> [Work to complete] Copy the rows from the line containing "Activate the loop" down to the line containing "509x270 pixels. 9,113", changing "icon" to "button" and leaving everything else unchanged.

> [Records shown]

+===+

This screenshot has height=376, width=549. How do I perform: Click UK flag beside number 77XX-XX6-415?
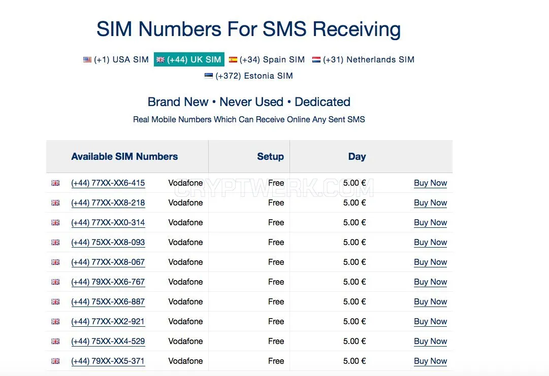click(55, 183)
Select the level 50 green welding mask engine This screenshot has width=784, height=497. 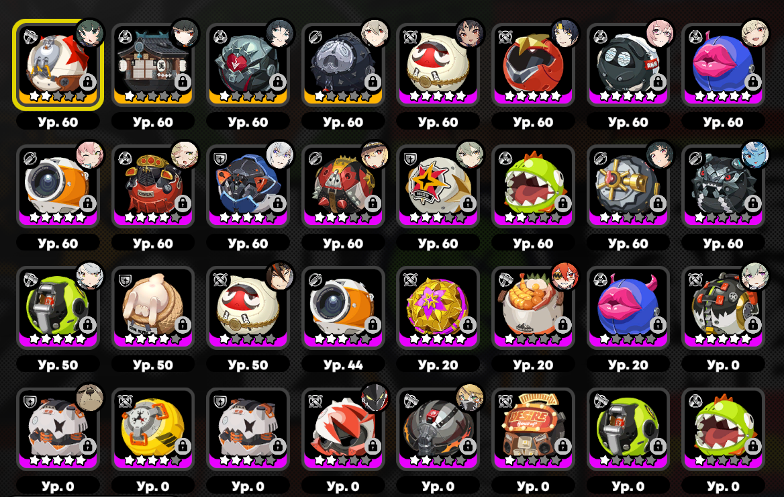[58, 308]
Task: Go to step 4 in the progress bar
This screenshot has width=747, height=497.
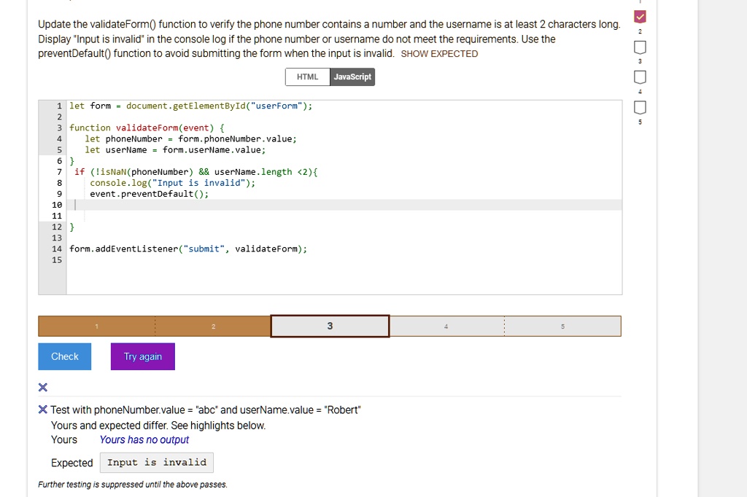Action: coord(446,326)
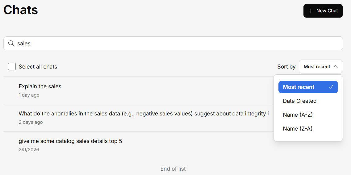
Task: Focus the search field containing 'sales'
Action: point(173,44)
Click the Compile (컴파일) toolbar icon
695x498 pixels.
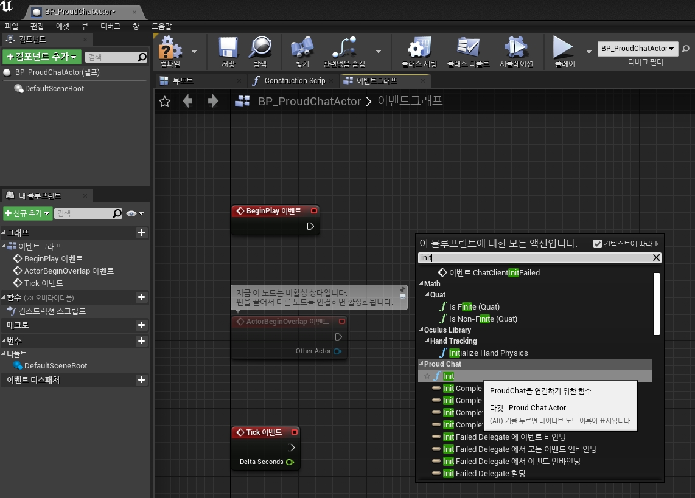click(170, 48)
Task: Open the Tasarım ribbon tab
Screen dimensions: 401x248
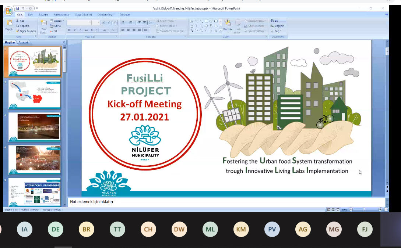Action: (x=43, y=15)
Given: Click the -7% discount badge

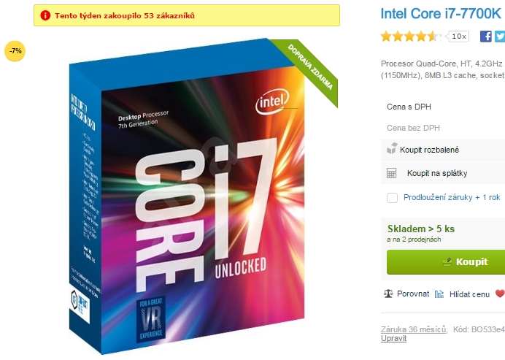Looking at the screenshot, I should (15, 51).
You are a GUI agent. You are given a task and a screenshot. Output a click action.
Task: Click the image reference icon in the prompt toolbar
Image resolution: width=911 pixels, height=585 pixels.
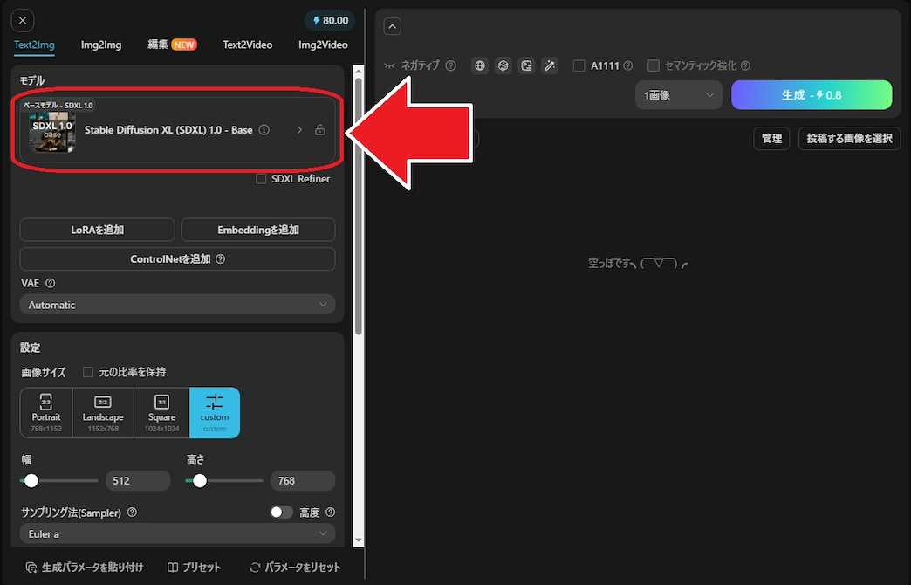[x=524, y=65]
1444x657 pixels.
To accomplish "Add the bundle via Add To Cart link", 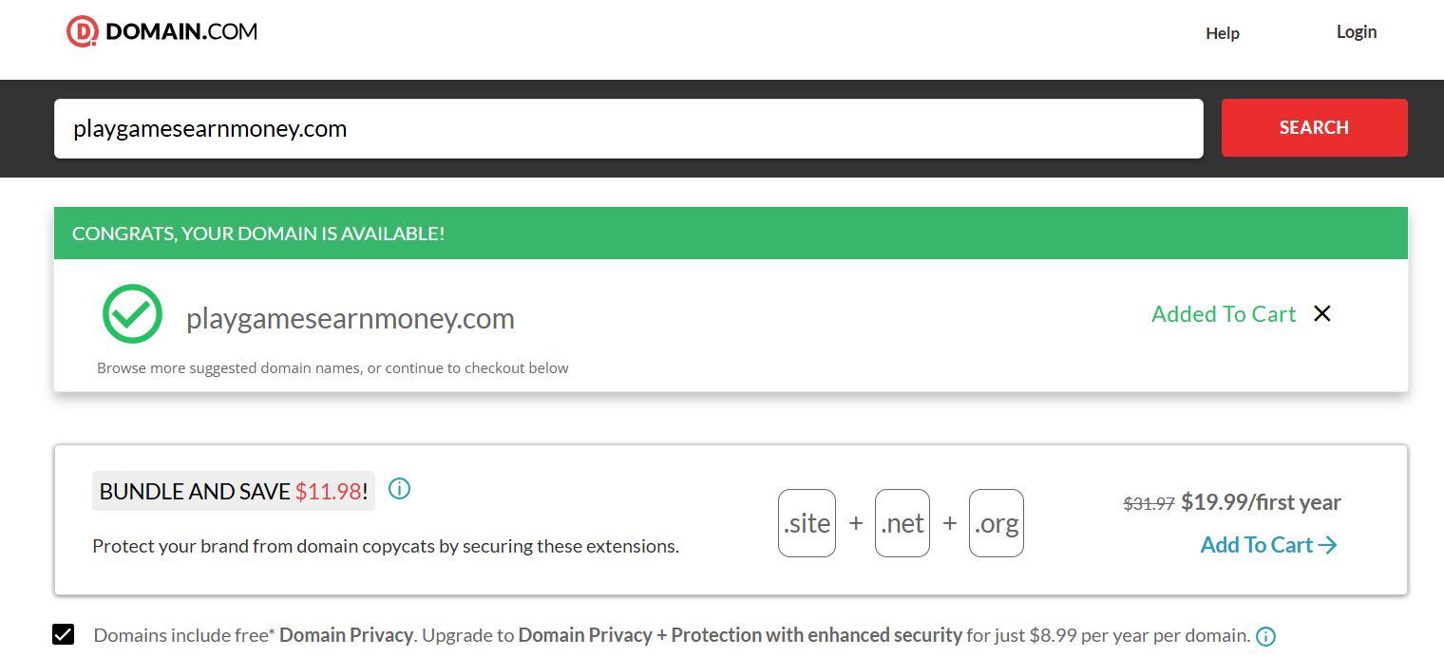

+===+

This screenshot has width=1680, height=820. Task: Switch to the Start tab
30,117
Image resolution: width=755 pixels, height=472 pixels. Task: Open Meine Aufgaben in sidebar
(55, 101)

+===+

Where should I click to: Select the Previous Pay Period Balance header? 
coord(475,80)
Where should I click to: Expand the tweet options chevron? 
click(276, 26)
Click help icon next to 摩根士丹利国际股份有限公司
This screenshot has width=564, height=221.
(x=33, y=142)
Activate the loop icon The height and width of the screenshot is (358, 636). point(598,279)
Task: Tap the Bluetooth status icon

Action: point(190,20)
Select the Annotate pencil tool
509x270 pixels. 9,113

+===+

> [Output]
Activate the loop button The height and width of the screenshot is (358, 636). point(598,279)
Task: Tap the Bluetooth status button

Action: point(190,20)
Select the Annotate pencil tool
509x270 pixels. 9,113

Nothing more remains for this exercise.